Brief:
- Snap's Q4 revenue grew 44% year-over-year to a record $561 million as advertisers spent heavily during the holiday shopping season. Its image-messaging app Snapchat added 8 million daily active users (DAUs) to end its fourth straight quarter of growth at 218 million, per a company announcement.
- The company reported its first profit on an adjusted basis of $42 million, but warned of possible losses during the current quarter. Snap's average revenue per user (ARPU) expanded 23% to $2.58 in Q4 from a year earlier.
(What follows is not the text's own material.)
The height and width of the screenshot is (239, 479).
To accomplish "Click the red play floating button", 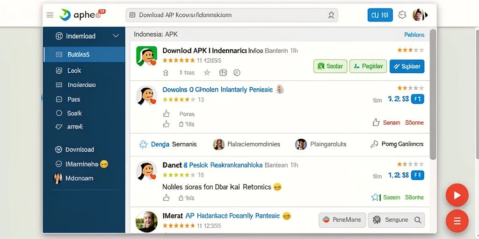I will [457, 195].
- In a conference call, company management touted Snapchat's ability to help advertisers like Ralph Lauren and PepsiCo's Mtn Dew reach its mostly Gen Z audience. Snap also started buying ads to gain the attention of media buyers, business chief Jeremi Gorman said during the call.
Insight:
Snap's revenue growth reflects the company's efforts to make itself more relevant to a broader group of advertisers by touting its popularity among Generation Z and adding a wider range of ad formats. The growth outpaced Facebook's 25% increase to $20.7 billion and the 36% gain to $15.1 billion for Google's YouTube, though Snap had a smaller base for comparison. Twitter and Pinterest will report results tomorrow, providing a fuller picture of the broad social media marketplace. Snap also faces growing competition from new social video app TikTok, whose parent company doesn't disclose revenue figures.
Snap management cited its work to reach more advertisers, an effort that included new ad product rollouts. Just before the quarter began, Snap introduced Goal-Based Bidding to let advertisers target viewers who watch 15-second videos, and lifted the limit on video ads to three minutes from 10 seconds, among other new offerings. The company also piloted dynamic advertising to let marketers create templates that pull in images and product information from a catalog and deliver them to targeted users.
While its North American revenue expanded 42% to $382 million from a year earlier, Snap again saw higher growth overseas, with a 47% gain in Europe to $92 million and a 49% lift to $87 million in the rest of the world. The company's Q4 loss grew to $240.7 million from $191.7 million a year earlier, and included a payment of $187.5 million for legal settlements. Snap forecast revenue of $450 million to $470 million for the current quarter, better than the analyst consensus estimate of $461 million, CNBC reported.